The gold nanoparticles we have used in the Center so far are made by a bottom-up approach. We take a water-soluble form of gold, known as a gold salt, HAuCl4. This gold salt produces H+ and AuCl4– ions when dissolved in water. So you can picture these ions floating around in water, with at most one gold atom per ion. Then we add a chemical compound called a reducing agent, which converts the gold ions into elemental gold atoms. These gold atoms are not as soluble in water, and so clump together into nano-sized particles. I have illustrated this below, and I am just showing 4 gold compounds to illustrate the chemistry:
The problem here is that as those gold atoms form nano-sized lumps of gold, they have a tendency to continue to grow into bigger, non-nano-sized lumps. If we are not careful, we just form big flakes of gold:
So we need to stop the uncontrolled formation of big lumps of gold to make well-defined nanoparticles, ideally with atomic-level control, like this:
One way to do this is to put molecules that form a protective coating on the surfaces of the growing particles. These “stabilizer” molecules prevent additional gold atoms from increasing the particle size and they also prevent particles from sticking together. So, you want one end of the molecule to bind rather tightly to gold, and the other end to be water-soluble. A good example is mercaptopropylamine, which we use in the Center:
The sulfur (S) end binds to gold, losing the H on it in the process, and the NH2 group is soluble in water. For clarity, I just show one of these molecules binding to one gold atom at the surface of a tiny cluster:
If we carry out these reactions just right, we can make nice 4 nanometer diameter gold nanoparticles that are stable in water. We can make these particles in water by the gallon in our flow reactor!

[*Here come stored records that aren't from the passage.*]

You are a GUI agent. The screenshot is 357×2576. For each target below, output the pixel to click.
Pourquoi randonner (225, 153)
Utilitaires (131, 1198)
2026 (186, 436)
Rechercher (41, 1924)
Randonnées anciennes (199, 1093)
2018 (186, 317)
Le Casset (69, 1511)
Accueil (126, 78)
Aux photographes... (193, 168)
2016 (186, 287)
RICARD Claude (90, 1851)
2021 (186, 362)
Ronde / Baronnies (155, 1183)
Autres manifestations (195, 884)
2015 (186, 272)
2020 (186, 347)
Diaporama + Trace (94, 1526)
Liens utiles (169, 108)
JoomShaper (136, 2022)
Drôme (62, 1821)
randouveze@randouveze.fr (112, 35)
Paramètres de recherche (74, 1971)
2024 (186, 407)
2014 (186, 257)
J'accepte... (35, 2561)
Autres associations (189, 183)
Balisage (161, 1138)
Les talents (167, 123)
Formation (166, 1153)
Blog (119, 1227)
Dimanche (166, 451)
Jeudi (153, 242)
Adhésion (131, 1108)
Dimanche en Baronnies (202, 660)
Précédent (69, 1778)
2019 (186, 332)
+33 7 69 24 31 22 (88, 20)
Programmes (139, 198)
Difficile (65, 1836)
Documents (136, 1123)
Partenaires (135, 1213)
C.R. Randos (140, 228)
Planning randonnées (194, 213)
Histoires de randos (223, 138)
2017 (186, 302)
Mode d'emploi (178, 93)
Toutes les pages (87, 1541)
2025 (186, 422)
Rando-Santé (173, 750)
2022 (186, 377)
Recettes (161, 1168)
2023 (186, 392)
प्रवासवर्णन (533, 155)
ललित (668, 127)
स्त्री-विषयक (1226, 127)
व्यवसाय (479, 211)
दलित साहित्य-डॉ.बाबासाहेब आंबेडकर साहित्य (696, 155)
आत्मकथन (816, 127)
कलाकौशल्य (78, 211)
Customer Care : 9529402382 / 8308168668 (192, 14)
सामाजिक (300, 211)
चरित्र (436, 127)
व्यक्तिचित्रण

We do not have a precise count of the number of gold atoms in each particle, but that is ok! We can estimate, knowing how gold atoms pack into crystals, that there are about 2000 gold atoms in one 4 nm diameter gold nanoparticle. Wondering how we do that calculation? Check this blog out later!
For now, just know there are two main ways to make particles that are nano-sized: the top-down approach as in nanodiamond formation from larger graphite chunks and the bottom-up approach as in gold nanoparticle formation from gold ions.